ACTION ITEM:
Every record needs to be restated word for word.

THE INPUT:
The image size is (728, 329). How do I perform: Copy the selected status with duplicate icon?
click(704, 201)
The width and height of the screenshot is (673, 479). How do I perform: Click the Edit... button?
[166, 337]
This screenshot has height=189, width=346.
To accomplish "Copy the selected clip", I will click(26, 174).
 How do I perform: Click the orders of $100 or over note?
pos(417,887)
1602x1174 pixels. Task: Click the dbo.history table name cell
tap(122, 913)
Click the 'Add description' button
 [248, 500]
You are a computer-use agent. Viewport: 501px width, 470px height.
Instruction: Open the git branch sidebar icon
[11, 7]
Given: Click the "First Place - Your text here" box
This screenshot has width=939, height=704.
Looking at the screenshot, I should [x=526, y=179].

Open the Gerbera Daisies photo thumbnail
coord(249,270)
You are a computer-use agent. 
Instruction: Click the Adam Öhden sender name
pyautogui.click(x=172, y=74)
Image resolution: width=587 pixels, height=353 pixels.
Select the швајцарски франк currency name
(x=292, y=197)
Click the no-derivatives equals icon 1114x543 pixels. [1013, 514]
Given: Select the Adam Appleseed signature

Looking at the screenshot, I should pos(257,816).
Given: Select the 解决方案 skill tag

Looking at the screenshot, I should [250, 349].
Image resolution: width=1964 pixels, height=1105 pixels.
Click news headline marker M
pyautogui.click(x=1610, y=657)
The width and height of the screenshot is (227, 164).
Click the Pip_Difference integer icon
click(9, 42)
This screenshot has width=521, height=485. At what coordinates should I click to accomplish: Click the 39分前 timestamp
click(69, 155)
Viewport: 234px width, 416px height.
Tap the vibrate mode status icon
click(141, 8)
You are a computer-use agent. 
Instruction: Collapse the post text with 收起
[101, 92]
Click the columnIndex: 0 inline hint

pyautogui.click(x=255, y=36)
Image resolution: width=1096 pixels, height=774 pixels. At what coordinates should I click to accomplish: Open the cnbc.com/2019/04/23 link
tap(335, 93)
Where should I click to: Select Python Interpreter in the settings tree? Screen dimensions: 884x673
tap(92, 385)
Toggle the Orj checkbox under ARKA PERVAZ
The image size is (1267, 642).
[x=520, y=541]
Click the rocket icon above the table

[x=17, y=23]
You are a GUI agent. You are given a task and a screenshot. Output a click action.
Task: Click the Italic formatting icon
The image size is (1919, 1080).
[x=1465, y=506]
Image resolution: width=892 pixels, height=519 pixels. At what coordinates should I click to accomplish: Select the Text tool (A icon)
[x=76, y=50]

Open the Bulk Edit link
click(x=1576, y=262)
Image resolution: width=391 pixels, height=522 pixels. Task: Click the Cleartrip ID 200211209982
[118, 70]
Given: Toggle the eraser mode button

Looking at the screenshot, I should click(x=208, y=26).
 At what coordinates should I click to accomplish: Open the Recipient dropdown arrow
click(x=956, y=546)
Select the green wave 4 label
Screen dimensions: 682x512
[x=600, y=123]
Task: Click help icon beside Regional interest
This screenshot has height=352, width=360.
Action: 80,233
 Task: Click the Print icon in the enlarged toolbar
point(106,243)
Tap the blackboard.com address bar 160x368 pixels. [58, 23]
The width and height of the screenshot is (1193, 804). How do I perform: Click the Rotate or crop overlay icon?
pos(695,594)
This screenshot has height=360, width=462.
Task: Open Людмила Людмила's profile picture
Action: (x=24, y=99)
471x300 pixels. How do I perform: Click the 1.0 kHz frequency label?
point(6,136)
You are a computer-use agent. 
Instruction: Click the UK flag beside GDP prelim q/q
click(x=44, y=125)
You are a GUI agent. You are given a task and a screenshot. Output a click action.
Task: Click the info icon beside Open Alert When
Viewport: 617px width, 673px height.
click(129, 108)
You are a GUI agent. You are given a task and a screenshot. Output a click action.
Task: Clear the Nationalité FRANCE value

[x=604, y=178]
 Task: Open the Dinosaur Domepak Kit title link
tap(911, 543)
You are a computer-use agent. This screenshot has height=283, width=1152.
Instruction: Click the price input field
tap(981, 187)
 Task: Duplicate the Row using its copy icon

SOLUTION TO THE EXERCISE:
The image size is (728, 329). How do I perform: Copy the selected status with duplicate icon?
click(704, 201)
The width and height of the screenshot is (673, 479). How do I perform: Click the Edit... button?
[166, 337]
This screenshot has height=189, width=346.
To accomplish "Copy the selected clip", I will click(26, 174).
 How do I perform: Click the orders of $100 or over note?
pos(417,887)
1602x1174 pixels. Task: Click the dbo.history table name cell
tap(122, 913)
Click the 'Add description' button
 [248, 500]
You are a computer-use agent. Viewport: 501px width, 470px height.
Instruction: Open the git branch sidebar icon
[11, 7]
Given: Click the "First Place - Your text here" box
This screenshot has width=939, height=704.
Looking at the screenshot, I should [x=526, y=179].

Open the Gerbera Daisies photo thumbnail
coord(249,270)
You are a computer-use agent. 
Instruction: Click the Adam Öhden sender name
pyautogui.click(x=172, y=74)
Image resolution: width=587 pixels, height=353 pixels.
Select the швајцарски франк currency name
(x=292, y=197)
Click the no-derivatives equals icon 1114x543 pixels. [1013, 514]
Given: Select the Adam Appleseed signature

Looking at the screenshot, I should pos(257,816).
Given: Select the 解决方案 skill tag

Looking at the screenshot, I should [250, 349].
Image resolution: width=1964 pixels, height=1105 pixels.
Click news headline marker M
pyautogui.click(x=1610, y=657)
The width and height of the screenshot is (227, 164).
Click the Pip_Difference integer icon
click(9, 42)
This screenshot has width=521, height=485. At what coordinates should I click to accomplish: Click the 39分前 timestamp
click(69, 155)
Viewport: 234px width, 416px height.
Tap the vibrate mode status icon
click(141, 8)
You are a computer-use agent. 
Instruction: Collapse the post text with 收起
[101, 92]
Click the columnIndex: 0 inline hint

pyautogui.click(x=255, y=36)
Image resolution: width=1096 pixels, height=774 pixels. At what coordinates should I click to accomplish: Open the cnbc.com/2019/04/23 link
tap(335, 93)
Where should I click to: Select Python Interpreter in the settings tree? Screen dimensions: 884x673
tap(92, 385)
Toggle the Orj checkbox under ARKA PERVAZ
The image size is (1267, 642).
[x=520, y=541]
Click the rocket icon above the table

[x=17, y=23]
You are a GUI agent. You are given a task and a screenshot. Output a click action.
Task: Click the Italic formatting icon
The image size is (1919, 1080).
[x=1465, y=506]
Image resolution: width=892 pixels, height=519 pixels. At what coordinates should I click to accomplish: Select the Text tool (A icon)
[x=76, y=50]

Open the Bulk Edit link
click(x=1576, y=262)
Image resolution: width=391 pixels, height=522 pixels. Task: Click the Cleartrip ID 200211209982
[118, 70]
Given: Toggle the eraser mode button

Looking at the screenshot, I should click(x=208, y=26).
 At what coordinates should I click to accomplish: Open the Recipient dropdown arrow
click(x=956, y=546)
Select the green wave 4 label
Screen dimensions: 682x512
[x=600, y=123]
Task: Click help icon beside Regional interest
This screenshot has height=352, width=360.
Action: 80,233
 Task: Click the Print icon in the enlarged toolbar
point(106,243)
Tap the blackboard.com address bar 160x368 pixels. [58, 23]
The width and height of the screenshot is (1193, 804). How do I perform: Click the Rotate or crop overlay icon?
pos(695,594)
This screenshot has height=360, width=462.
Task: Open Людмила Людмила's profile picture
Action: (x=24, y=99)
471x300 pixels. How do I perform: Click the 1.0 kHz frequency label?
point(6,136)
You are a computer-use agent. 
Instruction: Click the UK flag beside GDP prelim q/q
click(x=44, y=125)
You are a GUI agent. You are given a task and a screenshot. Output a click action.
Task: Click the info icon beside Open Alert When
Viewport: 617px width, 673px height.
click(129, 108)
You are a GUI agent. You are given a task and a screenshot. Output a click action.
Task: Clear the Nationalité FRANCE value

[x=604, y=178]
 Task: Open the Dinosaur Domepak Kit title link
tap(911, 543)
You are a computer-use agent. This screenshot has height=283, width=1152.
Instruction: Click the price input field
tap(981, 187)
 Task: Duplicate the Row using its copy icon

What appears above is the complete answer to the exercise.